Email server software component

procmail is an email server software component — specifically, a message delivery agent (MDA). It was one of the earliest mail filter programs. It is typically used in Unix-like mail systems, using the mbox and Maildir storage formats.

procmail was first developed in 1990, by Stephen R. van den Berg. Philip Guenther took over maintainership for a number of years, but relinquished the role in 2014. The software remained unmaintained for several years, and was believed to be defunct. In 2020 May, Stephen van den Berg resumed maintenance again. The program has since seen multiple releases and bug-fixes.

== Uses ==

The most common use case for procmail is to filter mail into different mailboxes, based on criteria such as sender address, subject keywords, and/or mailing list address.

Another use is to let procmail call an external spam filter program, such as SpamAssassin. This method can allow for spam to be filtered or deleted.

The procmail developers have built a mailing list manager called SmartList on top of procmail.

Procmail is an early example of a mail filtering tool and language. It is a data-driven programming language, similar to earlier line-oriented languages such as sed and AWK.

== Operation ==

procmail reads mail messages given to it on standard input, delivering or otherwise dispositioning each one. procmail is typically not invoked directly by the user. Rather, some other mail program will call upon procmail to deliver a message according to the user's wishes. Message transfer agents (MTAs), such as Sendmail or Postfix), can be configured to use procmail to deliver all mail. A mail retrieval agent such as fetchmail can invoke procmail as needed. The companion tool formail allows procmail to be applied to mail already in a mailbox.

procmail's behavior is controlled by a config file (by default, .procmailrc in the user's home directory) containing one or more recipes, read in order.
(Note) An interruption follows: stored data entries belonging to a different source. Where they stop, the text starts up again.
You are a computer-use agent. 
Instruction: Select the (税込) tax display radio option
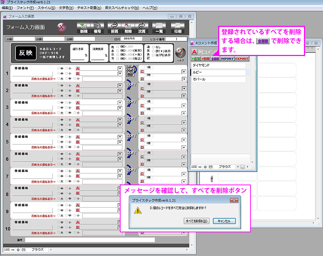(x=117, y=59)
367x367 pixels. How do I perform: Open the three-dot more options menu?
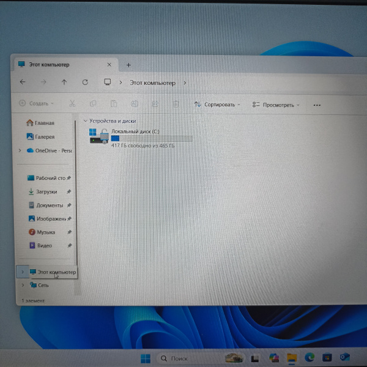click(x=317, y=105)
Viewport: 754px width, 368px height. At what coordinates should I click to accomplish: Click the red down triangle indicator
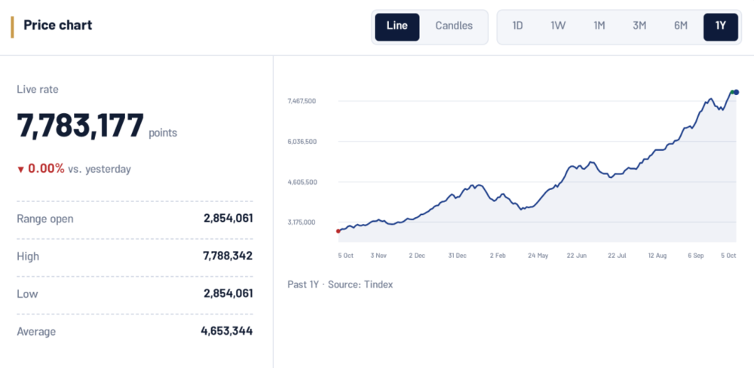[x=20, y=170]
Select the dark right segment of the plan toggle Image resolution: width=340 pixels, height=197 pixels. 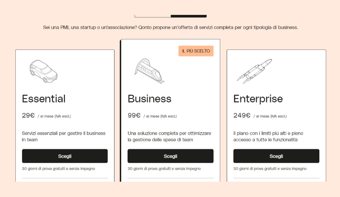189,16
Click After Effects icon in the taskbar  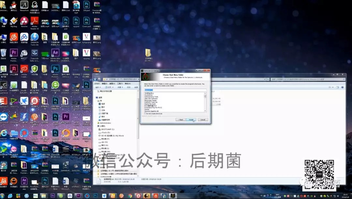(53, 196)
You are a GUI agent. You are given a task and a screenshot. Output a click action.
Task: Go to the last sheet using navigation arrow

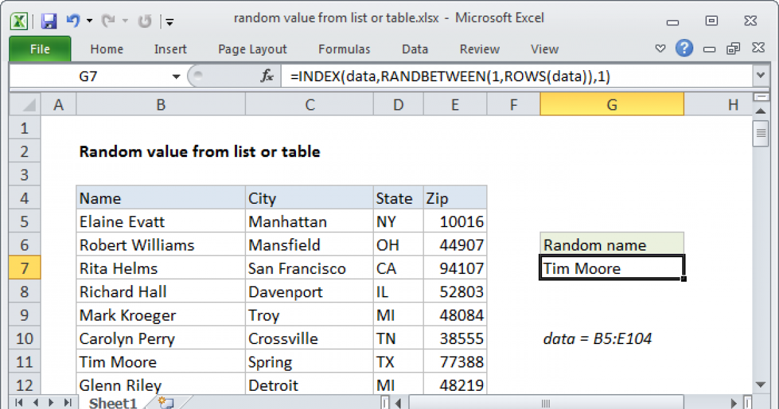click(68, 403)
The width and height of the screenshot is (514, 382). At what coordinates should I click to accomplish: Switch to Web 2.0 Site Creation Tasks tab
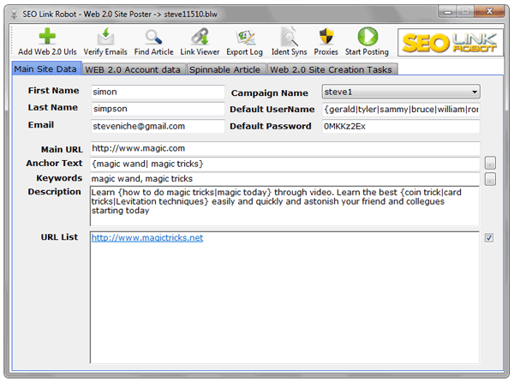click(x=332, y=69)
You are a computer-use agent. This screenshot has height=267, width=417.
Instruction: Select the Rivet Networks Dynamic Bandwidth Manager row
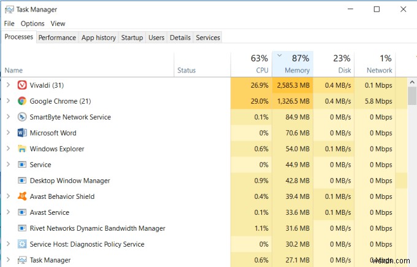pos(98,228)
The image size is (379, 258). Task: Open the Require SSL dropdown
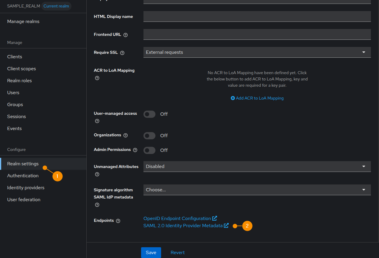coord(257,52)
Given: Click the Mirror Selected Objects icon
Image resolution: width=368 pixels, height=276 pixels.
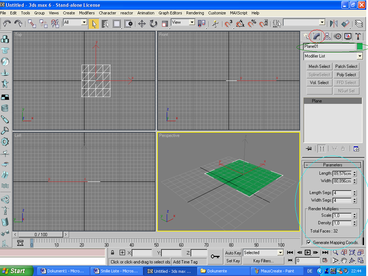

Each recipe consists of a mode, zero or more conditions, and an action.

Conditions are usually extended regular expressions, although there are other forms. A recipe's action is taken only if all the conditions match (logical AND). If no conditions is given, the recipe is unconditional and the action always runs.
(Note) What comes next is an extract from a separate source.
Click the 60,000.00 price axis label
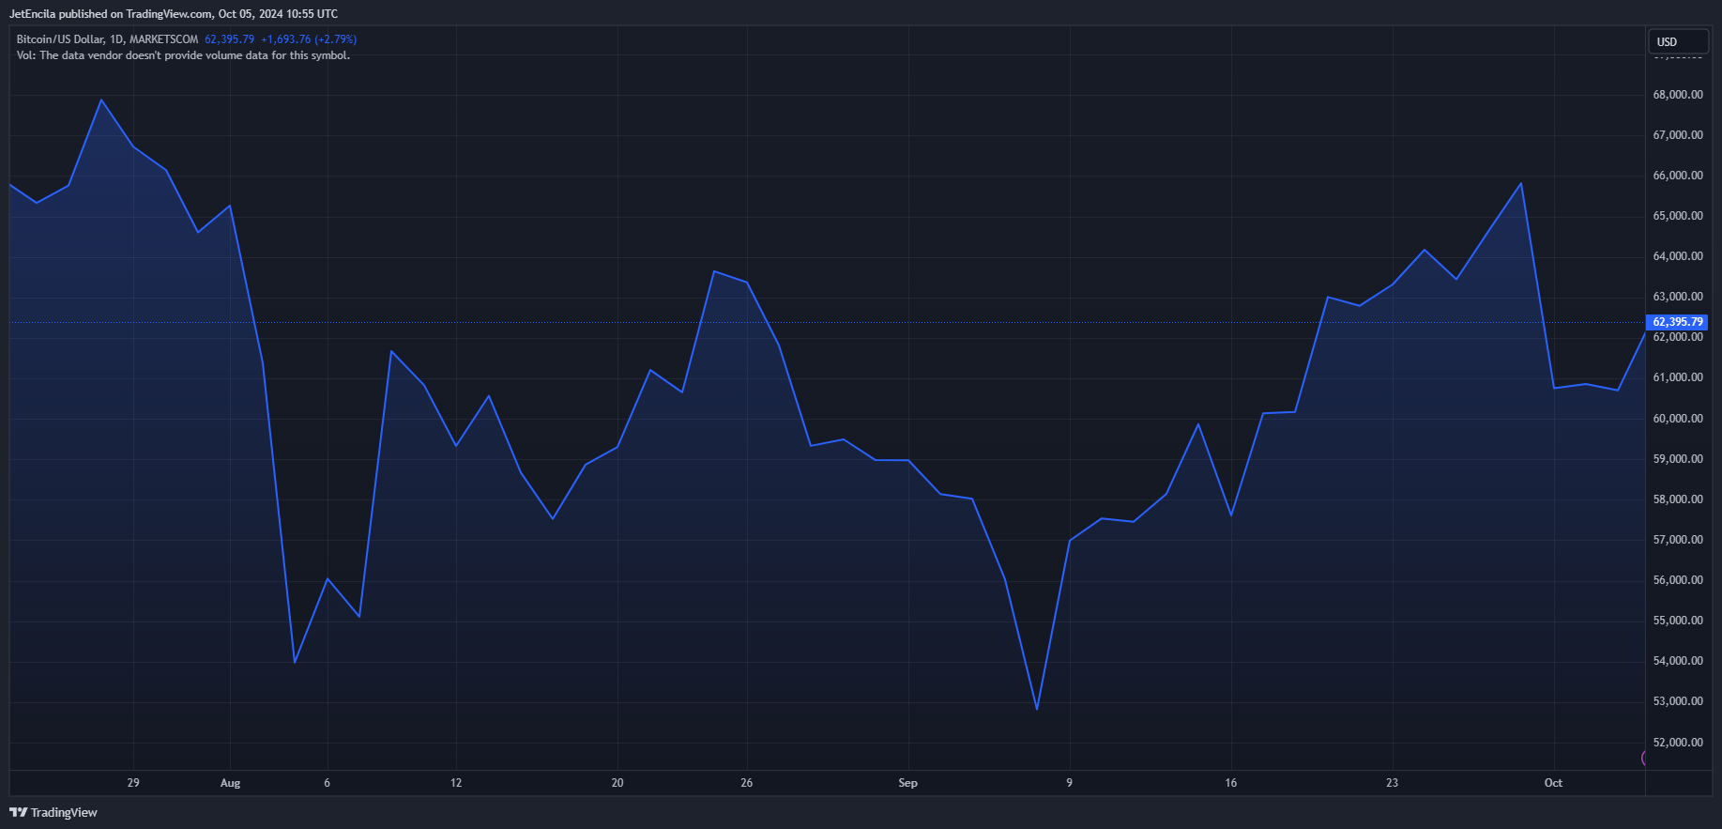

The action specifies what is to be done with the message, such as deliver it to a particular mailbox, or discard it. A recipe and its action can be delivering or non-delivering. Processing of a given message stops with the first delivering recipe (unless the recipe's mode flag specifies otherwise).

== Example ==

A simple .procmailrc config file might look like this:

    MAILDIR=$HOME/mail
    DEFAULT=$MAILDIR/inbox

    :0:
    * ^List-Id: .*<foo-announce@lists.example.com>
    foo-announce

The above routes mail from a hypothetical mailing list to a separate mailbox called foo-announce, while delivering all other mail to the inbox mailbox, both located under the $HOME/mail/ directory.

== Criticism ==

By default, procmail will "bounce" undeliverable mail back to the sender, or discard it entirely. A mistake in the config file can result in all mail being rejected or discarded.

The configuration file format is sometimes regarded as cryptic.

procmail is not well-suited for processing mail involving Multipurpose Internet Mail Extensions (MIME). It cannot decode or recognize MIME-specific headers or international characters.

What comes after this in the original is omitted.